● **SHORT EXERCISE**
Please repeat the material, starting with the line that contains "In order to click on Hide" and going on through the line that contains "at (1506, 45).", with "Torus" swapped for "Cylinder" and everything else unchanged.

● **DATASET**
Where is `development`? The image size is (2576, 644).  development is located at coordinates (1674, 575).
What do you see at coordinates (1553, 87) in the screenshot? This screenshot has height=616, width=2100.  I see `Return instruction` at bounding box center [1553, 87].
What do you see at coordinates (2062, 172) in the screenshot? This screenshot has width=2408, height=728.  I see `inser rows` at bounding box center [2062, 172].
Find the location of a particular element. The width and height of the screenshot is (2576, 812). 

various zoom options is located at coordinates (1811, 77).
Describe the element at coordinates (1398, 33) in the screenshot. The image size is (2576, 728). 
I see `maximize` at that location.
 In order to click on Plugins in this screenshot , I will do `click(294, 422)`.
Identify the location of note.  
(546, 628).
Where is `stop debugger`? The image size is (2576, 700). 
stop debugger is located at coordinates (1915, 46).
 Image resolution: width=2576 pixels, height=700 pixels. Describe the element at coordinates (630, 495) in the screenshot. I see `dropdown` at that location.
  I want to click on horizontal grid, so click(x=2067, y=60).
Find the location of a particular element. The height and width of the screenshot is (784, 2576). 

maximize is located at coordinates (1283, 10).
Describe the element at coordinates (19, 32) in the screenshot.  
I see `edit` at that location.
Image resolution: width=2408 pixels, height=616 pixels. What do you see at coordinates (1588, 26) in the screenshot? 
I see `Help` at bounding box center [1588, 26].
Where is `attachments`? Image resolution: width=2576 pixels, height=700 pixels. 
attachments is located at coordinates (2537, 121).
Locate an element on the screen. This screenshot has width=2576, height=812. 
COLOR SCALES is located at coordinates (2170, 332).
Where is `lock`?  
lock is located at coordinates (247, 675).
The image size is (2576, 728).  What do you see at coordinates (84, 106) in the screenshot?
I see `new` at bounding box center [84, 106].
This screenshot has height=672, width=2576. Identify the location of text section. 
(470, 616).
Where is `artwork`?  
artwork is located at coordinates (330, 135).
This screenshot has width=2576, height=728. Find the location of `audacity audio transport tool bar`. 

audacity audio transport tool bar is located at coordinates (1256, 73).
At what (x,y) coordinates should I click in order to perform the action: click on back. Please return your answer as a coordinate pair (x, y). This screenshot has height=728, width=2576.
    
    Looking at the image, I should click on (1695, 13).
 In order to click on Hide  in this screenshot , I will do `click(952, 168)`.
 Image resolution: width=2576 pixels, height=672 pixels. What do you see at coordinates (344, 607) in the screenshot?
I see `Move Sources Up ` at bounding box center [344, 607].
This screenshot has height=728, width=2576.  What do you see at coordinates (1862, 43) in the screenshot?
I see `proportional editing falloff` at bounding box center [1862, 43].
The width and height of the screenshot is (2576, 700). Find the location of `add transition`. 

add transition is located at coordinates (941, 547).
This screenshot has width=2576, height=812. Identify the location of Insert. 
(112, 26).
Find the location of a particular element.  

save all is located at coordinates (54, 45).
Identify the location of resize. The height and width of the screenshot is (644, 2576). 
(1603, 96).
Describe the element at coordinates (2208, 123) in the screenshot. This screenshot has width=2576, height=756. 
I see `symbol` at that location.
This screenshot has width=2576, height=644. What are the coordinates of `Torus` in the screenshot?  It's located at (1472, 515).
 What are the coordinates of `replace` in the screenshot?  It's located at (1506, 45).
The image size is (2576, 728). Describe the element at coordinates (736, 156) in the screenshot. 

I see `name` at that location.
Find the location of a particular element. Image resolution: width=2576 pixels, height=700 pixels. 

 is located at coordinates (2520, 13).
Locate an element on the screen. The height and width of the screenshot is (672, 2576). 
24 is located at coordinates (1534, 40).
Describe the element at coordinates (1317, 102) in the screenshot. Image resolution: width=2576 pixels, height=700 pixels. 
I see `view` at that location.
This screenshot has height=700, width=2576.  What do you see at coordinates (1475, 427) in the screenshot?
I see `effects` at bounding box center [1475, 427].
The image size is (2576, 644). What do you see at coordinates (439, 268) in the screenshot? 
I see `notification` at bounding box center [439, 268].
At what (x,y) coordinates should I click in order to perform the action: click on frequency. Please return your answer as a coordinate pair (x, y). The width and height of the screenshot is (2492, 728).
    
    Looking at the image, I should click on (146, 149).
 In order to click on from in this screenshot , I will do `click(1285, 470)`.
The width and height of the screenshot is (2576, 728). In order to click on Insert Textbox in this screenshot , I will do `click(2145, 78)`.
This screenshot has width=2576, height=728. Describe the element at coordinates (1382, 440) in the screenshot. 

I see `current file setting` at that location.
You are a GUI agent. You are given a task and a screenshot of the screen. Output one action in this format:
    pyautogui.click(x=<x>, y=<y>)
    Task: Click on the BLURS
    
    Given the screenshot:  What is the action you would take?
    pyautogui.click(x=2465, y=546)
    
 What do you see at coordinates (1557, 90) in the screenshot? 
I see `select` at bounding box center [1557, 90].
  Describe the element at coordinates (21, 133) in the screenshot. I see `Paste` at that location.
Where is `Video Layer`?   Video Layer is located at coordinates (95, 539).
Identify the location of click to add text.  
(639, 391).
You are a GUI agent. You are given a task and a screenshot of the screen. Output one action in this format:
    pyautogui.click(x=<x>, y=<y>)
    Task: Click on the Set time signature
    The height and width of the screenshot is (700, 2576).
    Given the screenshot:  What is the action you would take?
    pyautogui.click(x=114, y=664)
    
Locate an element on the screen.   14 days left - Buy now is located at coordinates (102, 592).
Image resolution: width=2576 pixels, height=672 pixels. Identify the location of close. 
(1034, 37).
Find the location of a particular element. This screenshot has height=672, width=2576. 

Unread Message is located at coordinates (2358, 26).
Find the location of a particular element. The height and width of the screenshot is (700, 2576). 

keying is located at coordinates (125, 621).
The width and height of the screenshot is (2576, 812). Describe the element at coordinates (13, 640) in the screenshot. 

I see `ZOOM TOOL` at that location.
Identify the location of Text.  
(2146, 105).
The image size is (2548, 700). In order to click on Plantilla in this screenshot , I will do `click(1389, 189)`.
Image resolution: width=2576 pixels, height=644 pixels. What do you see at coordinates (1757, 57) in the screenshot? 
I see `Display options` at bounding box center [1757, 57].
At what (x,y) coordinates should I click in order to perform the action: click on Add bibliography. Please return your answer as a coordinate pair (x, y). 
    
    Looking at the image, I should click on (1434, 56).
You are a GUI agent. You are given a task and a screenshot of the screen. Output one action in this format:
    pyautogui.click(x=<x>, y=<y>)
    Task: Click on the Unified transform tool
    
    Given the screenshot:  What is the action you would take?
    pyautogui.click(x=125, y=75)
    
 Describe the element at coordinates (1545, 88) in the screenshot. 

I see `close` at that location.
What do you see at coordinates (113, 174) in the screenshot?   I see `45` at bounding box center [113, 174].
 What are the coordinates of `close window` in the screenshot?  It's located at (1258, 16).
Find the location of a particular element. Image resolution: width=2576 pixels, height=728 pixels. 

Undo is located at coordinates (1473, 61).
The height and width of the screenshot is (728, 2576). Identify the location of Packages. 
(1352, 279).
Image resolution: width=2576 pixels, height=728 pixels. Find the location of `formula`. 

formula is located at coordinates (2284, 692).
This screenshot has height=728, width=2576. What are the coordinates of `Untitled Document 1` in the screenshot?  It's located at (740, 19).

● **RESULT**
 In order to click on Hide  in this screenshot , I will do `click(952, 168)`.
 Image resolution: width=2576 pixels, height=672 pixels. What do you see at coordinates (344, 607) in the screenshot?
I see `Move Sources Up ` at bounding box center [344, 607].
This screenshot has height=728, width=2576.  What do you see at coordinates (1862, 43) in the screenshot?
I see `proportional editing falloff` at bounding box center [1862, 43].
The width and height of the screenshot is (2576, 700). Find the location of `add transition`. 

add transition is located at coordinates (941, 547).
This screenshot has width=2576, height=812. Identify the location of Insert. 
(112, 26).
Find the location of a particular element.  

save all is located at coordinates (54, 45).
Identify the location of resize. The height and width of the screenshot is (644, 2576). 
(1603, 96).
Describe the element at coordinates (2208, 123) in the screenshot. This screenshot has width=2576, height=756. 
I see `symbol` at that location.
This screenshot has width=2576, height=644. What are the coordinates of `Cylinder` in the screenshot?  It's located at (1472, 515).
 What are the coordinates of `replace` in the screenshot?  It's located at (1506, 45).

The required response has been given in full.